Parità di genere: i parametri minimi per ottenere la certificazione

Le imprese possono chiedere di ottenere la certificazione di parità di genere per accedere a finanziamenti e ad una miglior reputazione. Ottenere l'attestato impone un'attenzione particolare

Se fino a qualche anno fa il mondo produttivo faceva dell'omogeneità un “marchio” di fabbrica, oggi è il termine “diversity” il vero protagonista all'interno dei luoghi di lavoro.

Secondo il Diversity Brand Index 2022 i ricavi delle imprese "inclusive" sono più alti del 23%. Il risultato è positivo per tutti: da un lato, il benessere dei lavoratori, un maggior commitment, una più elevata motivazione personale; dall'altro, employer branding, incremento della produttività, aumento del tasso di innovazione, soddisfazione e fidelizzazione dei clienti.

I vantaggi della certificazione della parità

Lo scorso 1° luglio sono stati fissati i criteri minimi per ottenere la certificazione della parità di genere. La certificazione è, dunque, operativa: le imprese possono chiederla agli organismi di valutazione accreditati ed ottenere così l'attestato sul possesso di parametri minimi di equità uomo-donna in azienda.

Tre i vantaggi immediati:

  • certificazione sulla parità di genere con evidenti benefici in termini reputazionali;
  • accesso a decontribuzione entro determinati tetti;
  • premialità in caso di partecipazione agli appalti del PNRR e accesso ai finanziamenti europei senza incorrere nel rischio di violare la normativa sulla concorrenza in caso di aiuti di Stato.
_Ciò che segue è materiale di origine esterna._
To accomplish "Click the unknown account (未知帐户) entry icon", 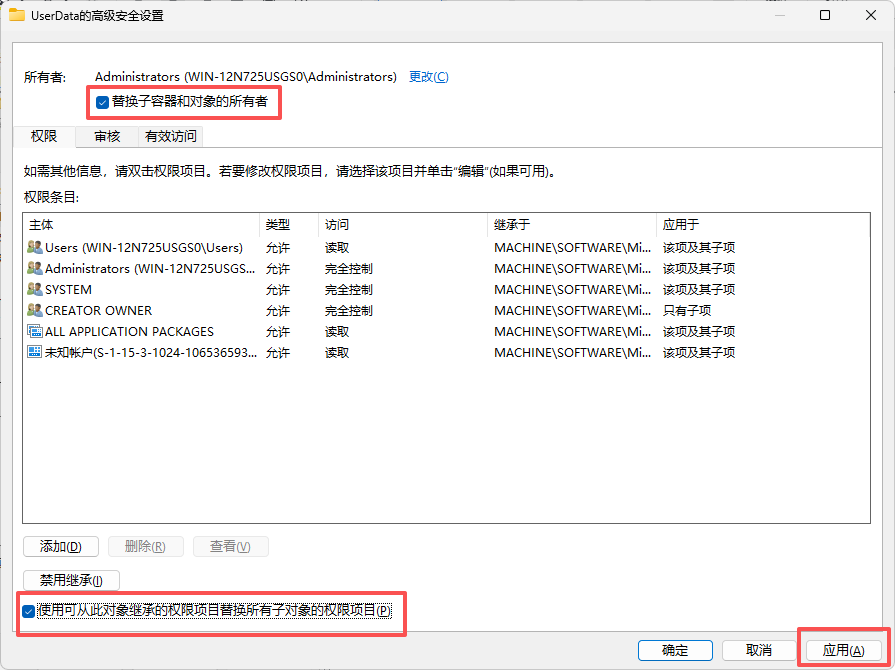I will click(34, 352).
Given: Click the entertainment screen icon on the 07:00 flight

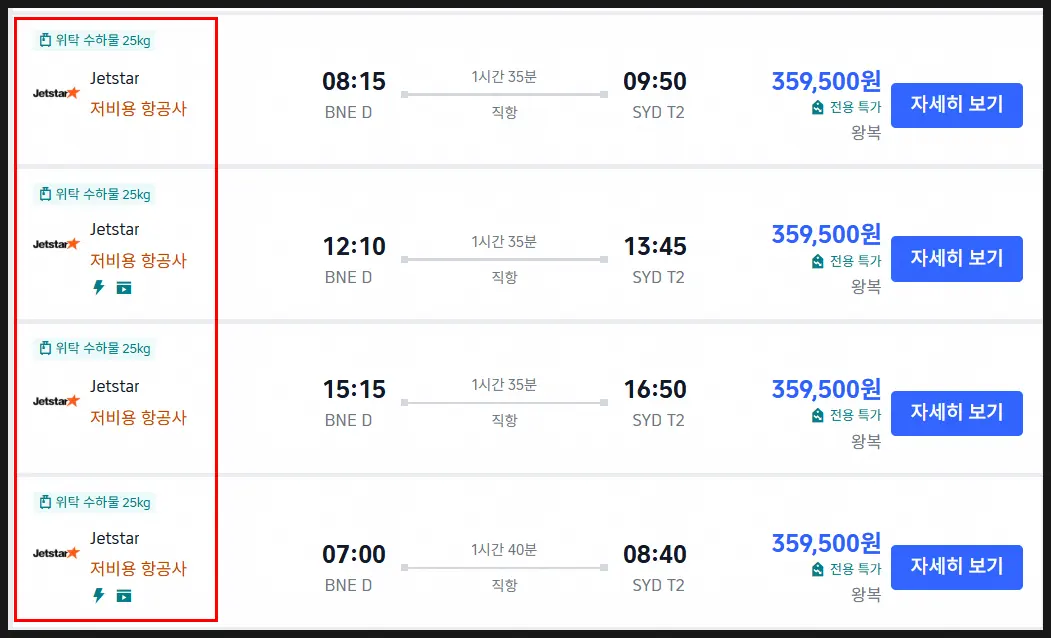Looking at the screenshot, I should 124,596.
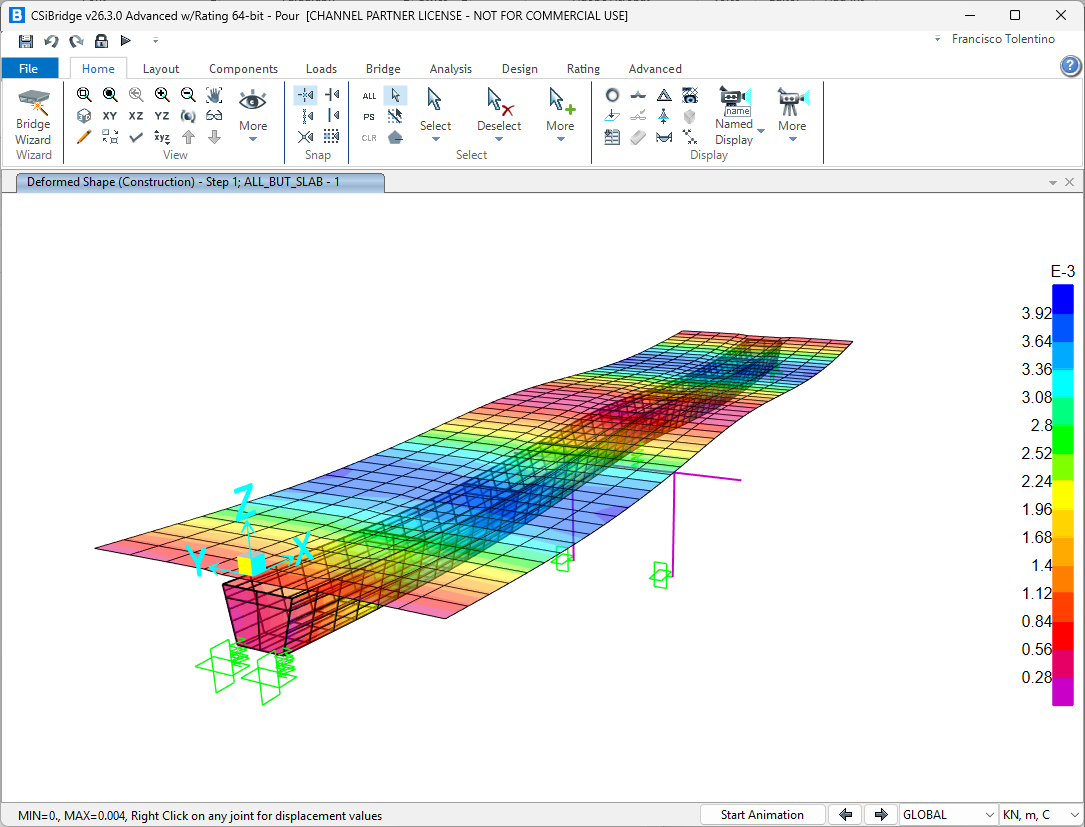Click the Start Animation button
Image resolution: width=1085 pixels, height=827 pixels.
tap(762, 815)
Gli indicatori di inclusione per ottenere la certificazione

I criteri sono quelli contenuti nelle Linee Guida sul Sistema di Gestione per la Parità di Genere, varate dal Dipartimento delle Parti Opportunità della Presidenza del Consiglio, il 16 marzo 2022, che prevedono l'adozione di specifici KPI (Key Performance Indicator – indicatori chiave di prestazione).

Sei le aree su cui valutare i Key Perfomance Indicators, con quattro cluster di aziende, di cui il quarto costituito dalle aziende "grandi" dotate, cioè, di un organico pari o superiore a 250 dipendenti. Ogni area è contraddistinta da un peso percentuale (fatto 100 il totale del peso delle differenti Aree) che rileva per la misurazione: le aziende ottengono la certificazione al raggiungimento del 60%. Gli specifici KPI consento di misurare, per ciascuna area, il grado di “inclusion” dell'azienda.

La verifica del rispetto dei parametri

Il monitoraggio degli indicatori da parte delle imprese che ottengono la certificazione deve essere costante, così come periodica deve essere la verifica del rispetto dei parametri minimi.

In definitiva, si tratta di una straordinaria occasione di upgrade delle aziende del Paese in grado di tracciare un nuovo corso per il diritto del lavoro. Non più conflitto tra imprese, lavoratori e sindacati, ma alleanza tra essi e spirito inclusivo.

I benefici non tarderanno ad arrivare. Del resto, come ripeteva Bernardez: “ciò che l'albero ha di fiorito vive di ciò che tiene sepolto”.